Convert the lines of the following material into a numbered list, omitting any blank lines and leaving out the pictures.

┄┄┄┄┄┄

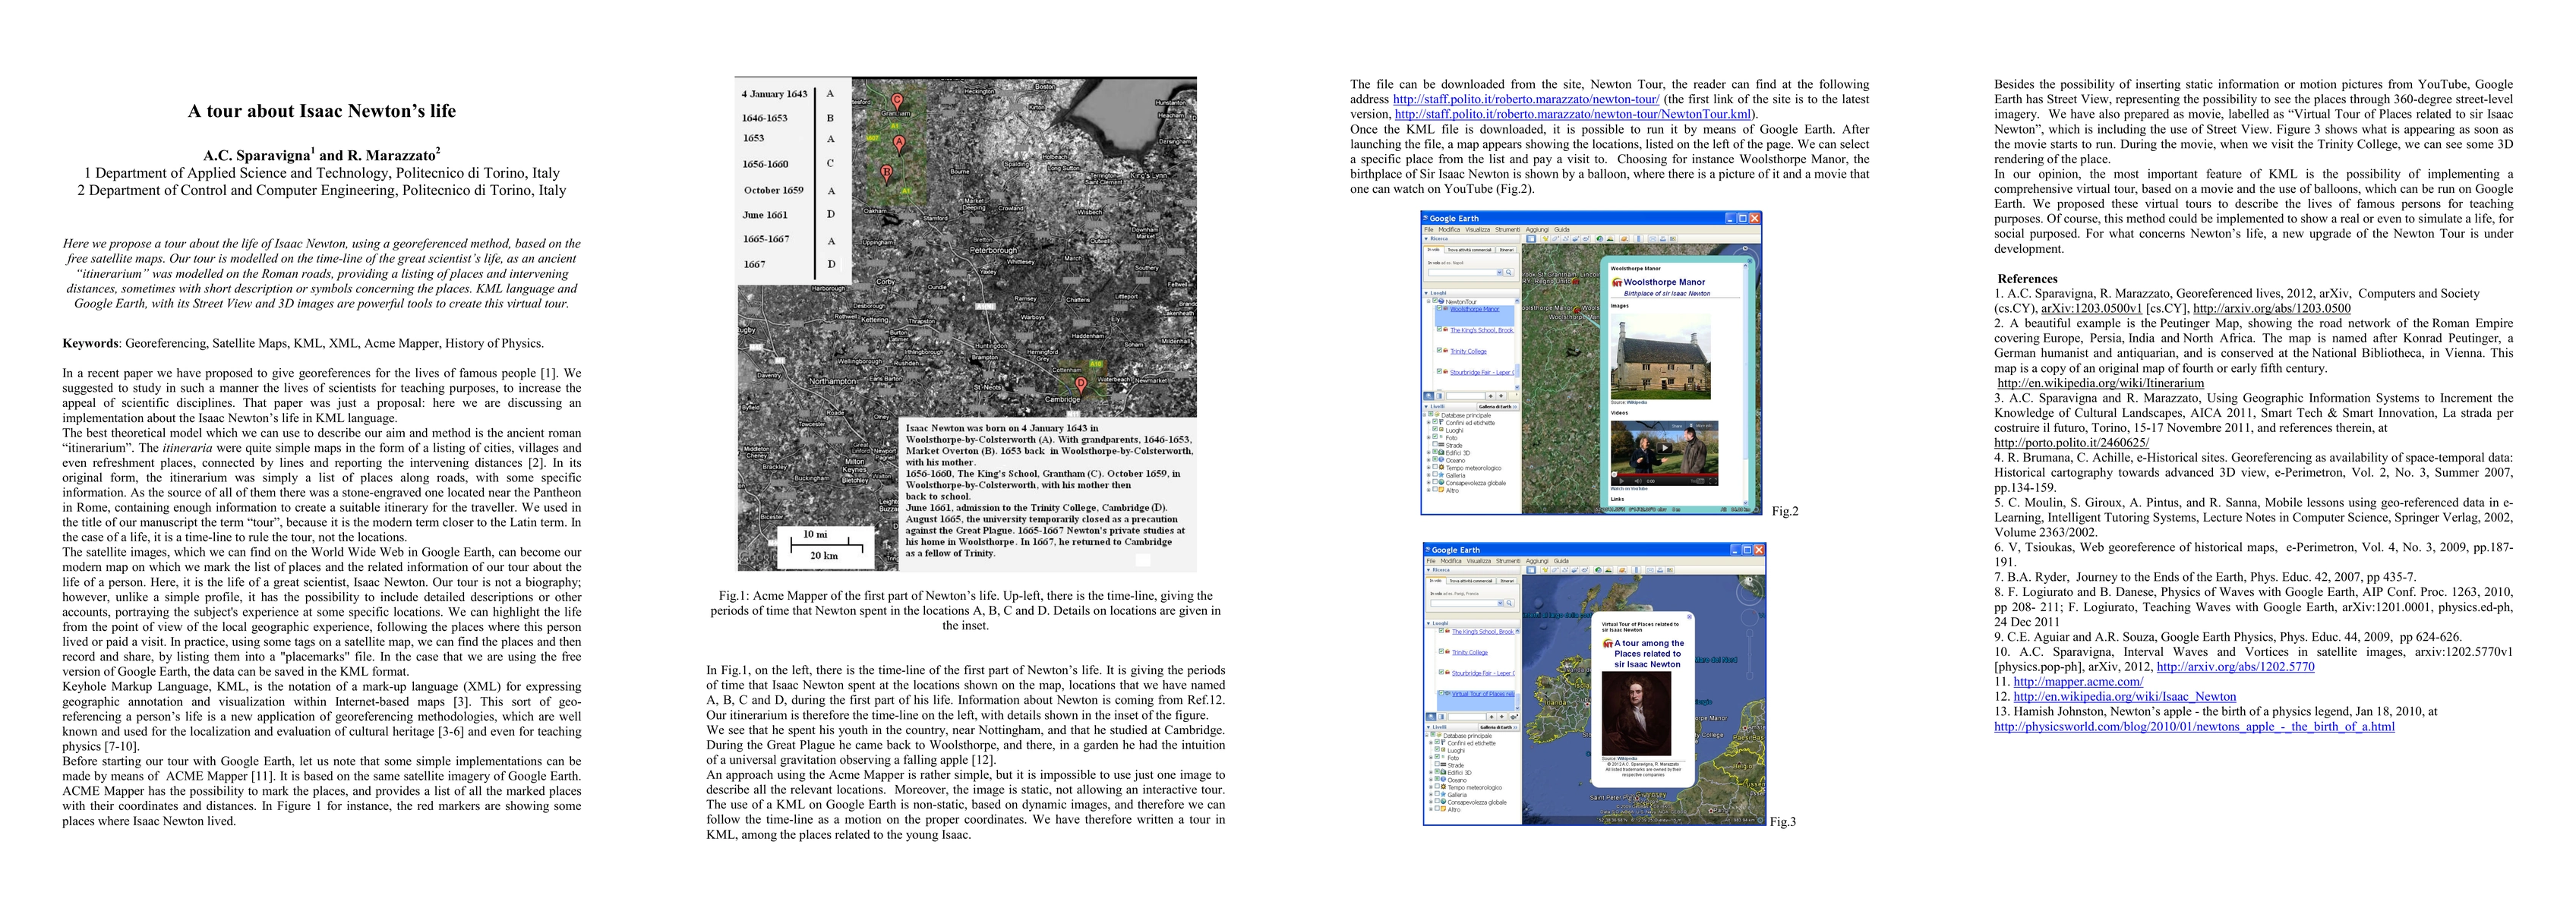2576x911 pixels.
Task: Open the In volo search dropdown in Fig.3
Action: pyautogui.click(x=1501, y=603)
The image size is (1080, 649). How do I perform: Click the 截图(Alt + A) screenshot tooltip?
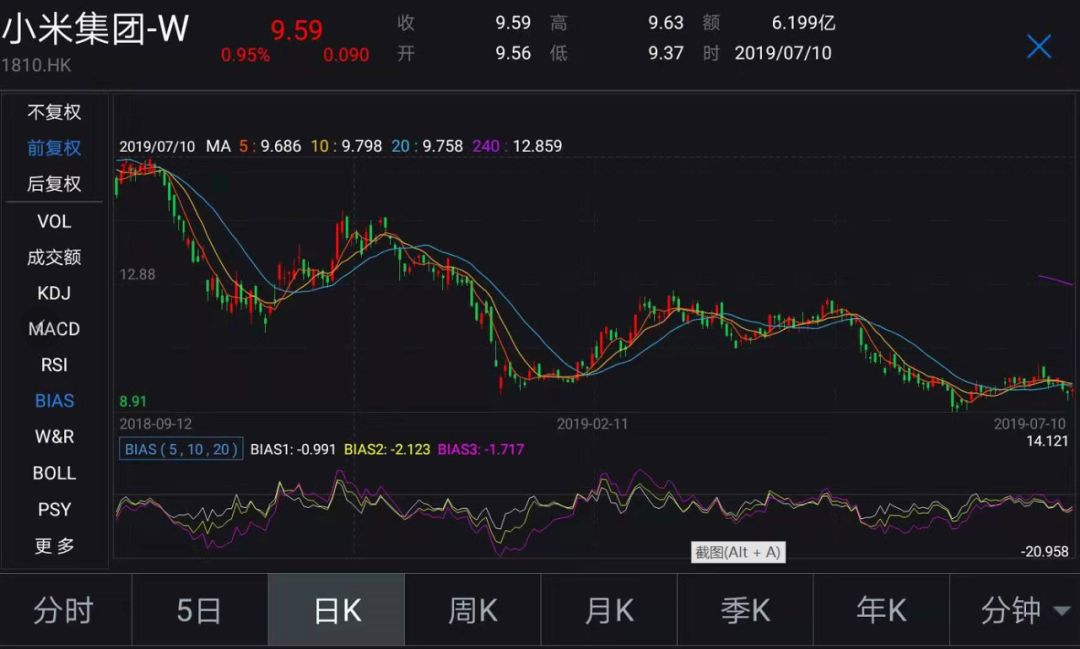tap(739, 552)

┄┄┄┄┄┄

**WRITTEN RESPONSE:**
1. 2576x911 pixels.
2. Task: Open the In volo search dropdown in Fig.3
3. Action: pyautogui.click(x=1501, y=603)
4. The image size is (1080, 649). How do I perform: Click the 截图(Alt + A) screenshot tooltip?
5. tap(739, 552)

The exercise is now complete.